While the remarks aren’t formal guidance, what Director Iancu has described is concerning. Specifically, he states that the guidance would instruct examiners to “allow claims that include otherwise excluded matter as long as that matter is integrated into a practical application.”
The problem, of course, is that the Supreme Court has determined that that isn’t sufficient. In Mayo, the Court explicitly said that “one must do more than simply state the law of nature while adding the words ‘apply it.’” It’s inarguable that in Mayo, the law of nature was integrated into a practical application (determining an optimal dosage). But the Court held it to be ineligible.
This has been the Supreme Court’s view for quite some time. Forty years ago, in Parker v.
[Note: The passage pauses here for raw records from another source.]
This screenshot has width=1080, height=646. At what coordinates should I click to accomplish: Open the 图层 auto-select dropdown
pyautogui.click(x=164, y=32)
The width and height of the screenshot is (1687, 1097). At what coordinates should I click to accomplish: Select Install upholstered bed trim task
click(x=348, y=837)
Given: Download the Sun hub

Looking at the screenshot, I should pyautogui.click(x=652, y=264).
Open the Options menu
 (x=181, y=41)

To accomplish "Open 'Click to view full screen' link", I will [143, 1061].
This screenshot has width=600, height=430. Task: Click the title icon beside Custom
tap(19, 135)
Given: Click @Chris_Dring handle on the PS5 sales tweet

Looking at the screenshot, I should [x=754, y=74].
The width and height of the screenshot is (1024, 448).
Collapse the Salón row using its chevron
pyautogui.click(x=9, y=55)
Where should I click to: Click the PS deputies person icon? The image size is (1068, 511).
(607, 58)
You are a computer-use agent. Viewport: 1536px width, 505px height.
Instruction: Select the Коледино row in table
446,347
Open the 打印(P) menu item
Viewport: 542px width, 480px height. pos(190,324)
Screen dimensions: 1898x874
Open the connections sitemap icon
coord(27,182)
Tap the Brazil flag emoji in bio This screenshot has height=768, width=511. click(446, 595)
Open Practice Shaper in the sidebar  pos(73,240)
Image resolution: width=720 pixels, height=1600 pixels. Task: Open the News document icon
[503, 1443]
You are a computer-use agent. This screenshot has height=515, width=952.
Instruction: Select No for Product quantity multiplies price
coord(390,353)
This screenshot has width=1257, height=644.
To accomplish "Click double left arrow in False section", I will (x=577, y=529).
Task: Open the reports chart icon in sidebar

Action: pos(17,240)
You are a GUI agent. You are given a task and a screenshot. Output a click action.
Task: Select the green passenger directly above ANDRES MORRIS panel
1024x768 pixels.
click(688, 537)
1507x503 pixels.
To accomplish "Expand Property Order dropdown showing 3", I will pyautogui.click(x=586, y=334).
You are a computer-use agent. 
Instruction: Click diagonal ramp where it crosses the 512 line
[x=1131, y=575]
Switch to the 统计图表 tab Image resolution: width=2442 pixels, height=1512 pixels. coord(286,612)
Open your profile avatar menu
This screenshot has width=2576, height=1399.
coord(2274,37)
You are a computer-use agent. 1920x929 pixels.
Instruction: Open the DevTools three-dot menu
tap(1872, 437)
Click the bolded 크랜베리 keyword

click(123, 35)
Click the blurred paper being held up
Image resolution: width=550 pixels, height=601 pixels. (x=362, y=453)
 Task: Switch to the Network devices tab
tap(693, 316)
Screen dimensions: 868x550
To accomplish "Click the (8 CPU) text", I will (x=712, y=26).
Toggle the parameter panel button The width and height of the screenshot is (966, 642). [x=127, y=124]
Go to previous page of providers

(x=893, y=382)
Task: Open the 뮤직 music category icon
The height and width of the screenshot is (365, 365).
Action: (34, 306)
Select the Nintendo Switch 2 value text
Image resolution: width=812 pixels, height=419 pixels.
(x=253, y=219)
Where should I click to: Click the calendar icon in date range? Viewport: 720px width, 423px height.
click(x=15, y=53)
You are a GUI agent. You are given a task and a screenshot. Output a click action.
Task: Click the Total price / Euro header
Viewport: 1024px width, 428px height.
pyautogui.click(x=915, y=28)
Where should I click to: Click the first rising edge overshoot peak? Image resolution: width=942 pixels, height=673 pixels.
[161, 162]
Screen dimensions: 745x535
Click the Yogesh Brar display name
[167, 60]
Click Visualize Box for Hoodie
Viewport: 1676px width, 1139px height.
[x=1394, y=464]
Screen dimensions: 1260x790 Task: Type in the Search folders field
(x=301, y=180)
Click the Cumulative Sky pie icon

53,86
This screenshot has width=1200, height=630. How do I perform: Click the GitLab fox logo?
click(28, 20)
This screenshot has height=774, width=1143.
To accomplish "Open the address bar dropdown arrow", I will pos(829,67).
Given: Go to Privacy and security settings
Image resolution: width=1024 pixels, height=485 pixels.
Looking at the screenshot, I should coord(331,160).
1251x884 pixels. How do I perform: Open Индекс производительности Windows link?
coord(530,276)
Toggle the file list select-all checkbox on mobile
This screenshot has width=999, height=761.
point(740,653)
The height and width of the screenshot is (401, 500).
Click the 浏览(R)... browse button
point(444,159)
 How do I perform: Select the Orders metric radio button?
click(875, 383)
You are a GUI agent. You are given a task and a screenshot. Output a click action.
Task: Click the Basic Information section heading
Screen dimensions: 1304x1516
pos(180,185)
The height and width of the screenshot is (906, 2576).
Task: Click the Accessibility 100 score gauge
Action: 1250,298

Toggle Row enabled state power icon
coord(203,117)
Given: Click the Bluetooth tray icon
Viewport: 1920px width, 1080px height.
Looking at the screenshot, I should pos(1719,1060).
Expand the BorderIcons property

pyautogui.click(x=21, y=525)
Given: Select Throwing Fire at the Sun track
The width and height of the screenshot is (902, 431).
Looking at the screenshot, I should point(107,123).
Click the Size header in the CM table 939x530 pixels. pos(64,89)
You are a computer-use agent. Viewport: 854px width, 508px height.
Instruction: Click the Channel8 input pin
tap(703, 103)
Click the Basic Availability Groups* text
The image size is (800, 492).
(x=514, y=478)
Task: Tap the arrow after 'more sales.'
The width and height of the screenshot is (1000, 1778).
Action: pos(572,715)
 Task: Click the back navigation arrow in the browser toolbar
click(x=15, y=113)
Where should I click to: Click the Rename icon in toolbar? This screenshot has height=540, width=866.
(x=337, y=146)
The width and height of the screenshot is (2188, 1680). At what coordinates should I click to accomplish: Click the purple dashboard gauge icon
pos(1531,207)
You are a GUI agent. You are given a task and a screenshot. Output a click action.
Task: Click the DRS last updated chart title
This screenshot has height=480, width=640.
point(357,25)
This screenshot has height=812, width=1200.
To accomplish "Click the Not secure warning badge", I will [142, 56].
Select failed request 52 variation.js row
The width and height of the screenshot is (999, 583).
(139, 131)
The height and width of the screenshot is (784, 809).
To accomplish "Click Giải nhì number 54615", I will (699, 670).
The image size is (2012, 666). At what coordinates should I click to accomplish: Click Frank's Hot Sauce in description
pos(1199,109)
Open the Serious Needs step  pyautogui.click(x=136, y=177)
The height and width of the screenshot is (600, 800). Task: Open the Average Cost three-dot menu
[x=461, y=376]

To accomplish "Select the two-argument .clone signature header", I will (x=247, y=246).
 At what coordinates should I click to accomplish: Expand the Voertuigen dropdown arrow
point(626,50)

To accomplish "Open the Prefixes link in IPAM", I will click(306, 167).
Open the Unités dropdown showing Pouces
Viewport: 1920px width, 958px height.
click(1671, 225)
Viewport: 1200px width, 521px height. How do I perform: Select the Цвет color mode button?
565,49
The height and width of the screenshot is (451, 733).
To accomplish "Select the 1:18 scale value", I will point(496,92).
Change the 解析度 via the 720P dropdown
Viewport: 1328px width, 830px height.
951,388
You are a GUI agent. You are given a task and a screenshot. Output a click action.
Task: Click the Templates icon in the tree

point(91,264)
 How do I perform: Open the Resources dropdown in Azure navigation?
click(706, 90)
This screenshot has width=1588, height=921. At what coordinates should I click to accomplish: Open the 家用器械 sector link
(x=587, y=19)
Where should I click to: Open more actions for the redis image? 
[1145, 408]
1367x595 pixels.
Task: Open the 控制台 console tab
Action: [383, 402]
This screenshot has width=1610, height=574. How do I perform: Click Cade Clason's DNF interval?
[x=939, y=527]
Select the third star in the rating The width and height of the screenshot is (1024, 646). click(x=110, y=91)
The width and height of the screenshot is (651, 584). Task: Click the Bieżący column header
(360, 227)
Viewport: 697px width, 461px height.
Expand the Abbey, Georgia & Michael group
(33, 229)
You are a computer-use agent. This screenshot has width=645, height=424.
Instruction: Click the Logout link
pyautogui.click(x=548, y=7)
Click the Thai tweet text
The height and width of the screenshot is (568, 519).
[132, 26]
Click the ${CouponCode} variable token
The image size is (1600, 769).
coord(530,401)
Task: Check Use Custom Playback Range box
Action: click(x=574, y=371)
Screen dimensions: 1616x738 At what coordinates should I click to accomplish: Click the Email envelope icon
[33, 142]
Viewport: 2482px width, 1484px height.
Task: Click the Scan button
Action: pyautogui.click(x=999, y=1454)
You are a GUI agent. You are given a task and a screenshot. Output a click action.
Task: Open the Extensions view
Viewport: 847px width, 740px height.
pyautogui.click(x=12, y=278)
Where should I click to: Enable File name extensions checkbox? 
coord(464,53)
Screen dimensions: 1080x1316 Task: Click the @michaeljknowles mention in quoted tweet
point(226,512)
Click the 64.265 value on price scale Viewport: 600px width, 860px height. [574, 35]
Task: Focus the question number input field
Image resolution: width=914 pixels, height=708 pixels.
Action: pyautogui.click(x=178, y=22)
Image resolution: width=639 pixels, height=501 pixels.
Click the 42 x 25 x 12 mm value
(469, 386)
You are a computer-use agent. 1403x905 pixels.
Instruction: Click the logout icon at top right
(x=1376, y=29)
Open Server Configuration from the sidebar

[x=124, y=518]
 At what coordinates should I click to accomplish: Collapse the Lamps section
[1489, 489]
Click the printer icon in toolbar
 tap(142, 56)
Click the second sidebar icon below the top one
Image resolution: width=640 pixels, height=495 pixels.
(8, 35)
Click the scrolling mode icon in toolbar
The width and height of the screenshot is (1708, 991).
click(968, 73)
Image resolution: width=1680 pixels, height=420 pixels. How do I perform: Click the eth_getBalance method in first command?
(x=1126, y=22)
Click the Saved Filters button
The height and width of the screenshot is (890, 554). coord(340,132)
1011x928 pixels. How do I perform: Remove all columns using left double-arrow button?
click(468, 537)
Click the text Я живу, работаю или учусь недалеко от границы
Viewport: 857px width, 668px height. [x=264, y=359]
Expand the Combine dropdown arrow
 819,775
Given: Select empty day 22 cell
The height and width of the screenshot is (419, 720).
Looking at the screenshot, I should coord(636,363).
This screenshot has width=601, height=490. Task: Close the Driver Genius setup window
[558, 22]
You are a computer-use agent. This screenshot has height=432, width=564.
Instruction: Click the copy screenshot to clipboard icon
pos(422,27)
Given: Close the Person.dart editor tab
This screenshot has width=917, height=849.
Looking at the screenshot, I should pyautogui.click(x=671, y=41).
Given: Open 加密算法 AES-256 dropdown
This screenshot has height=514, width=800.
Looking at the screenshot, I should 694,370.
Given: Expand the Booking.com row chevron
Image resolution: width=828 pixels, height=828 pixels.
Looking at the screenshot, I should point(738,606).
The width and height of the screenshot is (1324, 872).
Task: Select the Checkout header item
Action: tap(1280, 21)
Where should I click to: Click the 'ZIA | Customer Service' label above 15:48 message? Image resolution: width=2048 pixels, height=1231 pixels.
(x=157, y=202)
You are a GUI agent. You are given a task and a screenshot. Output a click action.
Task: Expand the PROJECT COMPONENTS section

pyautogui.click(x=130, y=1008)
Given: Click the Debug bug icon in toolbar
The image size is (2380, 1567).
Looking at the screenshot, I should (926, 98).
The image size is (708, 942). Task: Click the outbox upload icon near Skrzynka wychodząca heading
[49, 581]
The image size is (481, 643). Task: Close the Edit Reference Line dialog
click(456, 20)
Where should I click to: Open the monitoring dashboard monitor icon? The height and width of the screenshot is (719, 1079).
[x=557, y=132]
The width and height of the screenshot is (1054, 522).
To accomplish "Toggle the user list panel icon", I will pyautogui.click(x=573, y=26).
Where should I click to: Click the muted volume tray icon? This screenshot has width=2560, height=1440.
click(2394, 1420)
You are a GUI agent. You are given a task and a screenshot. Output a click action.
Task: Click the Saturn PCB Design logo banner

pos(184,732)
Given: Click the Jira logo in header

Flook, the Court held that a formula for computing alarm limits in a catalytic conversion process was ineligible as claiming an abstract idea. Again, inarguably a practical application, but nonetheless ineligible.
Iancu’s proposed guidance gets it wrong because it describes the inquiry backwards. Iancu said “it does not matter if the ‘integration’ steps are arguably ‘conventional’; as long as the integration is into a practical application, then the 101 analysis is concluded.”
That’s the opposite of what the Court has held. Instead, the Court has directed the PTO to decide if the claim was directed to an abstract idea, and if it was, to see if the other aspects of the claim were well-understood, routine, and conventional. 
If the PTO shifts to the guidance as described in Iancu’s remarks today, the PTO will be ignoring multiple Supreme Court cases. And the end result would be a PTO repeating the mistakes of the early 2000s—issuing hundreds of thousands of patents on ineligible subject matter, leading to more court cases and chilling effects on innovation.